** EXTRACTED TEXT **
☆ ☆ ☆ ☆ ☆ ☆ ☆

The lasingphee (quilted cotton material) is produced in Manipur and used as a covering in winter. Colours are obtained from natural sources and the juice of wild indigo is used as a black or dark blue dye. A bark from the plains is used for a red shade, and green, yellow, and orange are obtained from the barks of jungle trees. A characteristic feature of the moirangphi chaddar is the triangular form along the border. Phi means cloth in Meithei and Moirang is the name of a place in Manipur. Morangfi saris woven in white or soft colours carry the mandir shikhara (temple top) on the border with dotted patterns on the body. There is a belief that this pattern was created by the Goddess Morangfi herself.

Manipur is said to be the original home of the mulberry silk worm, and it is said that it went from there to China. However, most silk-weaving is eri weaving. The use of tassar is also being encouraged.


Its own art-forms and cultural expressions and ramifications distinctly showcase Manipur to the World. Its famous classical dance remains unique in all Manipuri dance forms whether it’s folk, classical or modern and has a different style and gesture of movement.
Love of art and beauty is inherent in the people and it is difficult to find a Manipuri girl who cannot sing or dance. Manipuris are artistic and creative by nature. This has found expression in their handloom and handicraft products, which are world-famous for their designs, ingenuity, colorfulness and usefulness.
Each ethnic group has its own distinct culture and tradition deeply embedded in its dances, music, customary practices and pastimes.

☆ ☆ ☆ ☆ ☆ ☆ ☆

** GIVEN MATERIAL **
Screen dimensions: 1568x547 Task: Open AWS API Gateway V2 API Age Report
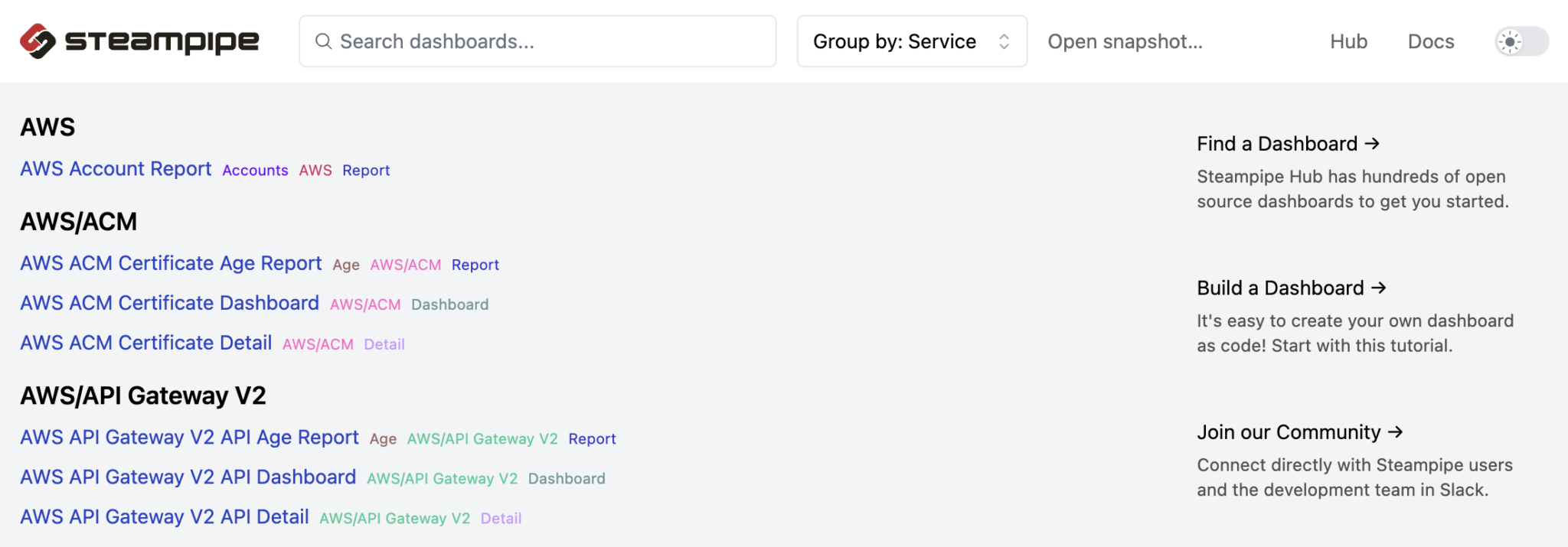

☆ ☆ ☆ ☆ ☆ ☆ ☆

** GIVEN REQUEST 1 **
According to the Manipur passage, what provides the black or dark blue dye?
** GIVEN REQUEST 2 **
Quote everything in the Manipur passage from "The lasingphee (quilted" down to "Goddess Morangfi herself.".
The listing stands apart from the Manipur passage.

** CORRECT RESPONSE 1 **
The juice of wild indigo.

** CORRECT RESPONSE 2 **
The lasingphee (quilted cotton material) is produced in Manipur and used as a covering in winter. Colours are obtained from natural sources and the juice of wild indigo is used as a black or dark blue dye. A bark from the plains is used for a red shade, and green, yellow, and orange are obtained from the barks of jungle trees. A characteristic feature of the moirangphi chaddar is the triangular form along the border. Phi means cloth in Meithei and Moirang is the name of a place in Manipur. Morangfi saris woven in white or soft colours carry the mandir shikhara (temple top) on the border with dotted patterns on the body. There is a belief that this pattern was created by the Goddess Morangfi herself.